WHAT IS EXPECTED:
The answer must be an exact copy of the records below, with every picture left out.

(Records from a collection)

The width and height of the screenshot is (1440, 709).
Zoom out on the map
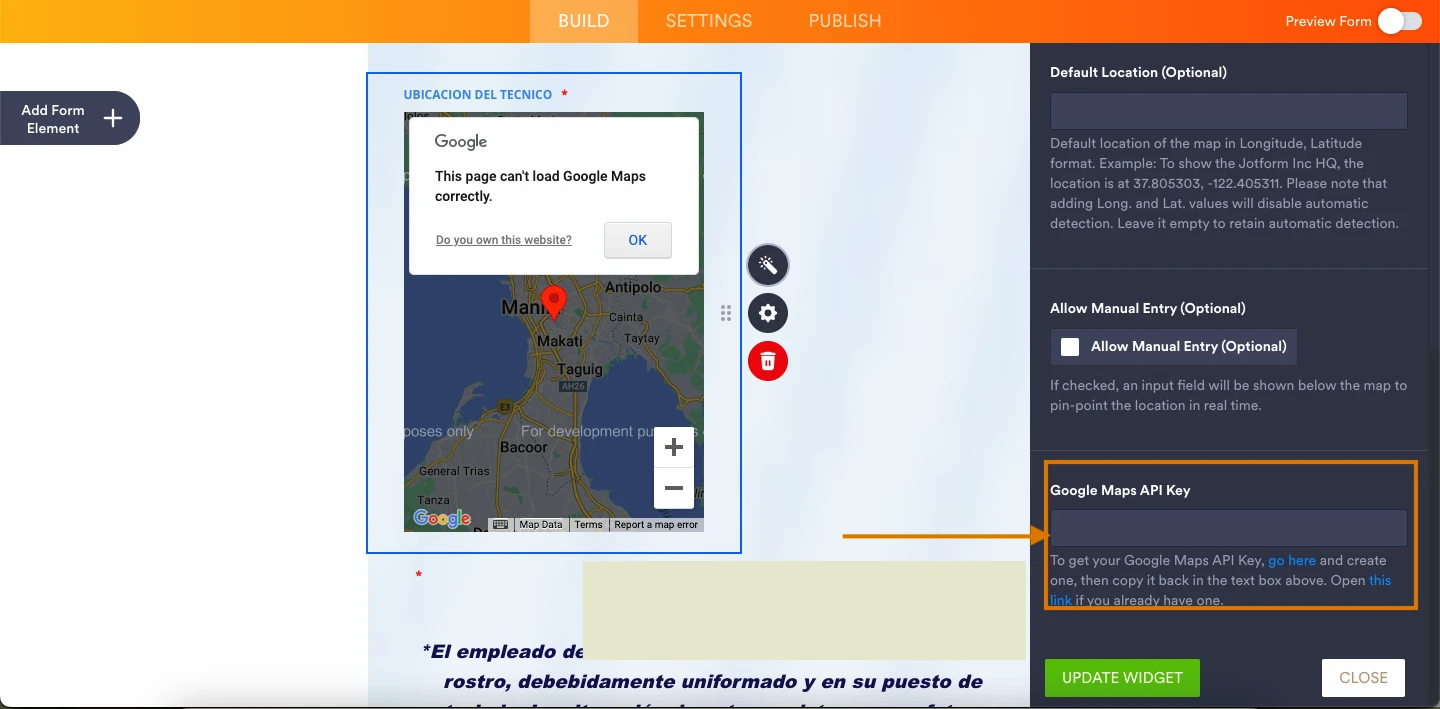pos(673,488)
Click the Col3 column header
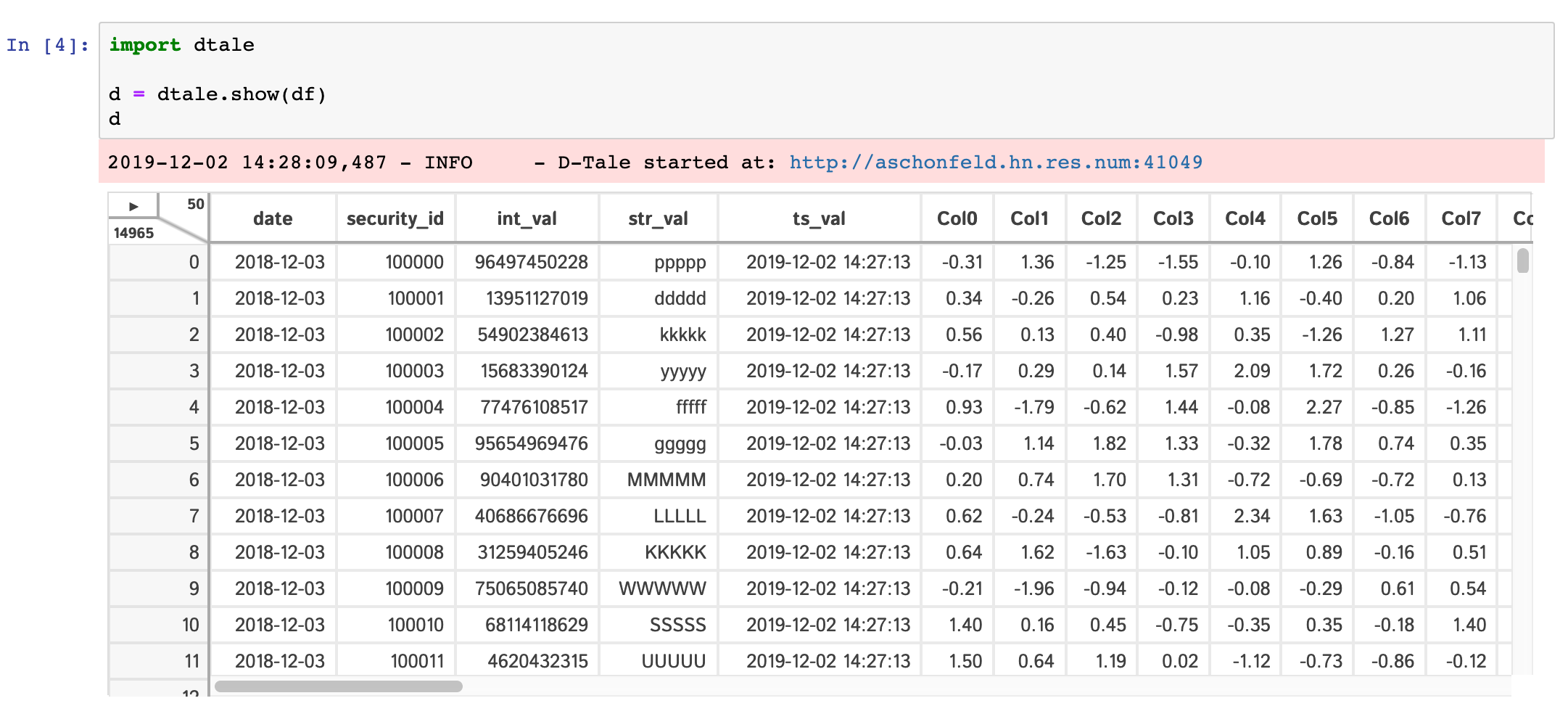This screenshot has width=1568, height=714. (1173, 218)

TASK ANSWER:
The width and height of the screenshot is (1440, 709).
Zoom out on the map
pos(673,488)
Click the Col3 column header
This screenshot has width=1568, height=714. (1173, 218)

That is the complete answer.